There exist plenty of those thinning algorithm out there. Most of them are written in c++  rely on the OpenCV library. However, for the majority of the cases, the resulting image skeleton comes with undesirable artifacts, which can be very problematic, specially in our case when we are dealing with handwritten scripts. And that is the reason why we spent the last few weeks trying to find a good thinning algorithm with as few artifacts as possible that we can use in our handwritten segmentation project.

After some research and comparison between the different algorithms, we managed to build some good code. What we essentially did was mixing these algorithms while trying to keep their good features, in order to get to most out of them. If course, many attempts and tests were necessary to refine our algorithm.

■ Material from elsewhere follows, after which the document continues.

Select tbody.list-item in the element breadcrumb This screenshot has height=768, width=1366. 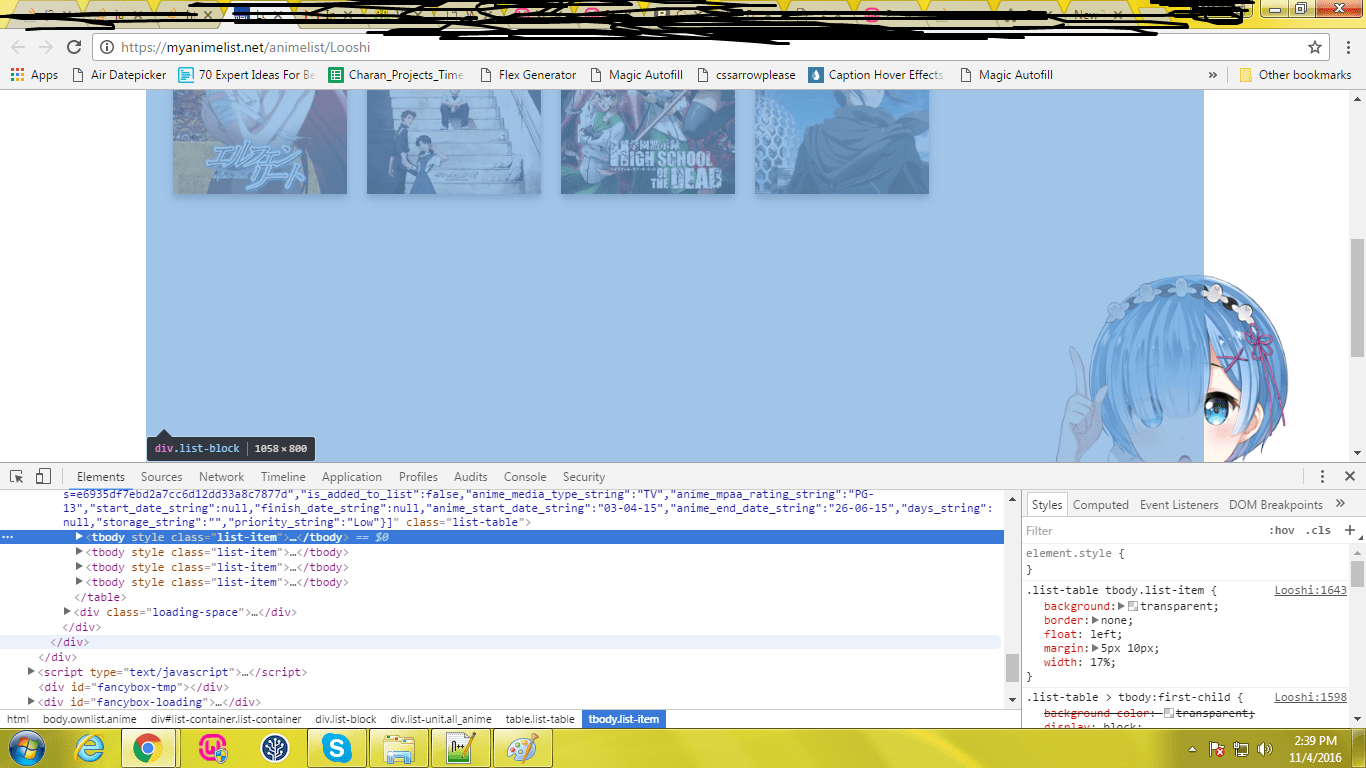[x=623, y=719]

Finally we tested the resulting thinning algorithm on an image of ancient handwritten text relevant to our project and the obtained result seems fairly good. The images below show the process: first the images is turned to a binary black and white image. Then it is possible to apply the thinning algorithm.

word3.0

word3

skeleton3

As we can see, we eliminated clusters and undesired short lines that should not be there. Of course there is still room for improvement, but we fell that we are satisfied with these results and that we can move on to the next step of our project.

Future Plans

The next step is to implement the algorithm to recover the drawing order for these skeleton images. The paper we read [1] gave us the logical fundamentals to approach this problem. However, building a code by ourselves would be beyond our capabilities. This is the reason why we contacted the authors of such paper, as they claimed to have successfully implement their algorithm in Java. However, we received no response yet, so if we are not going to hear from them by the end of the Easter, we will ask for new directions to our TA.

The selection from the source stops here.